▶ _What you will do_: Type out all the data below, word for word.

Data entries
○ ○ ○ ○

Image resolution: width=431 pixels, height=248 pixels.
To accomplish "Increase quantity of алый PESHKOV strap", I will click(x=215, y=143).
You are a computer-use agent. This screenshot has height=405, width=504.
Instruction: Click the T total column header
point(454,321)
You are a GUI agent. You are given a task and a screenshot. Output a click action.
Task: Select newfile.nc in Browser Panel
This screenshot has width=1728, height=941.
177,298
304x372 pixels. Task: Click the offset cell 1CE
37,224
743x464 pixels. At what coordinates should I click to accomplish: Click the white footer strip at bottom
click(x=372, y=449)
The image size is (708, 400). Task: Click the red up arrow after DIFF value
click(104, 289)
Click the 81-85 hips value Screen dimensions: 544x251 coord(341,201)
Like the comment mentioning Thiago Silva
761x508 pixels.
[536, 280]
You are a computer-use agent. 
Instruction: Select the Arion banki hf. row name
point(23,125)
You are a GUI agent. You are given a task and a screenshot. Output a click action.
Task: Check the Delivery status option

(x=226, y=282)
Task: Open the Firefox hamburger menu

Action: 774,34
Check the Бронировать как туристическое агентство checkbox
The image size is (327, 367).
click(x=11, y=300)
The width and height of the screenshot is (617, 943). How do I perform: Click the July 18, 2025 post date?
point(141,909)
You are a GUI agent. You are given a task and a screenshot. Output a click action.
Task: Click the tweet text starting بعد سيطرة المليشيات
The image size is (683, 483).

○ ○ ○ ○

▶ _Task result_:
Image resolution: width=431 pixels, height=248 pixels.
To accomplish "Increase quantity of алый PESHKOV strap", I will click(x=215, y=143).
You are a computer-use agent. This screenshot has height=405, width=504.
Instruction: Click the T total column header
point(454,321)
You are a GUI agent. You are given a task and a screenshot. Output a click action.
Task: Select newfile.nc in Browser Panel
This screenshot has width=1728, height=941.
177,298
304x372 pixels. Task: Click the offset cell 1CE
37,224
743x464 pixels. At what coordinates should I click to accomplish: Click the white footer strip at bottom
click(x=372, y=449)
The image size is (708, 400). Task: Click the red up arrow after DIFF value
click(104, 289)
Click the 81-85 hips value Screen dimensions: 544x251 coord(341,201)
Like the comment mentioning Thiago Silva
761x508 pixels.
[536, 280]
You are a computer-use agent. 
Instruction: Select the Arion banki hf. row name
point(23,125)
You are a GUI agent. You are given a task and a screenshot. Output a click action.
Task: Check the Delivery status option

(x=226, y=282)
Task: Open the Firefox hamburger menu

Action: 774,34
Check the Бронировать как туристическое агентство checkbox
The image size is (327, 367).
click(x=11, y=300)
The width and height of the screenshot is (617, 943). How do I perform: Click the July 18, 2025 post date?
point(141,909)
You are a GUI agent. You are given a task and a screenshot. Output a click action.
Task: Click the tweet text starting بعد سيطرة المليشيات
The image size is (683, 483).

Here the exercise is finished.